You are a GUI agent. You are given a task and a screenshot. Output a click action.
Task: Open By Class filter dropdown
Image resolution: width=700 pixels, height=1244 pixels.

* * *

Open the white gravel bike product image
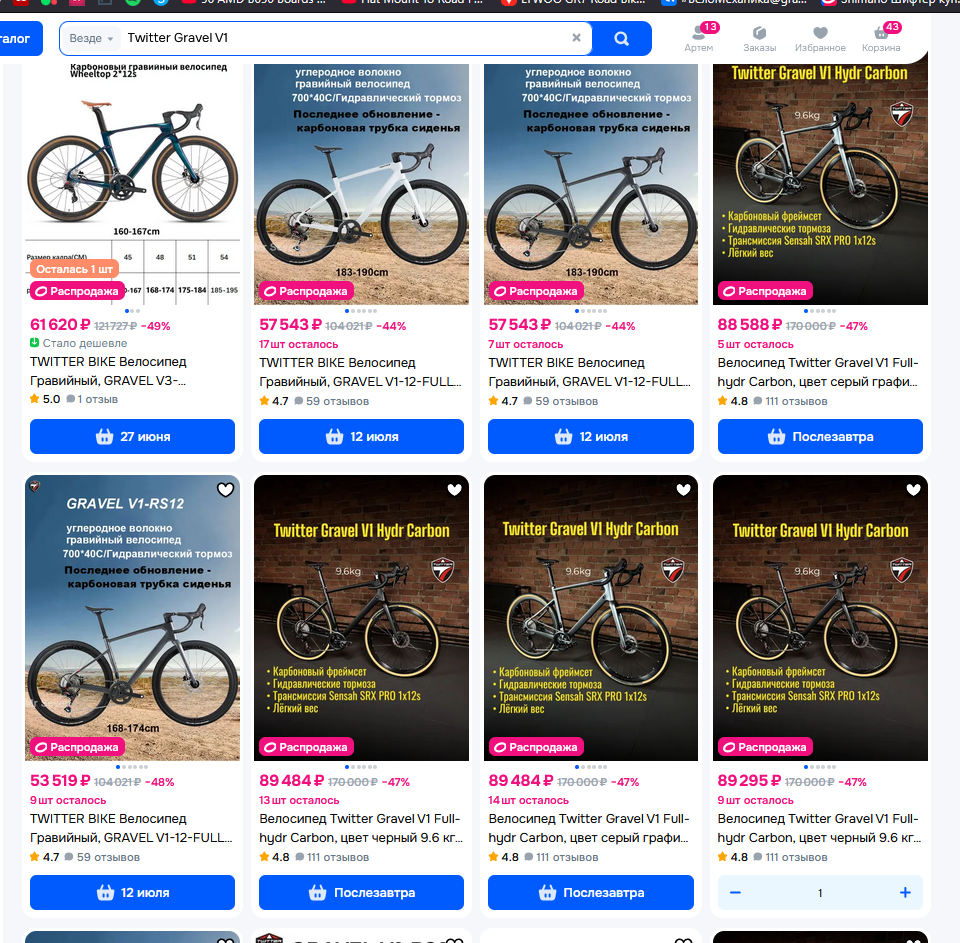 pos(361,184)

...

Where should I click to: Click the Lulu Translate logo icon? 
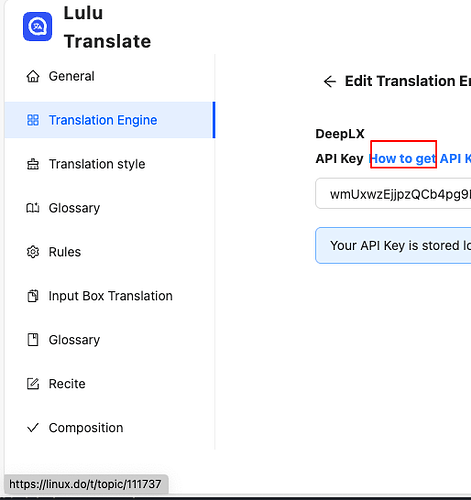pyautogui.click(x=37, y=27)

■ Exercise goal:
Once you find the line with "You are a GUI" in the entries above, output it and each line after it up to and including the line with "Image resolution: width=700", and nothing else.

■ Answer to the problem:
You are a GUI agent. You are given a task and a screenshot. Output a click action.
Task: Open By Class filter dropdown
Image resolution: width=700 pixels, height=1244 pixels.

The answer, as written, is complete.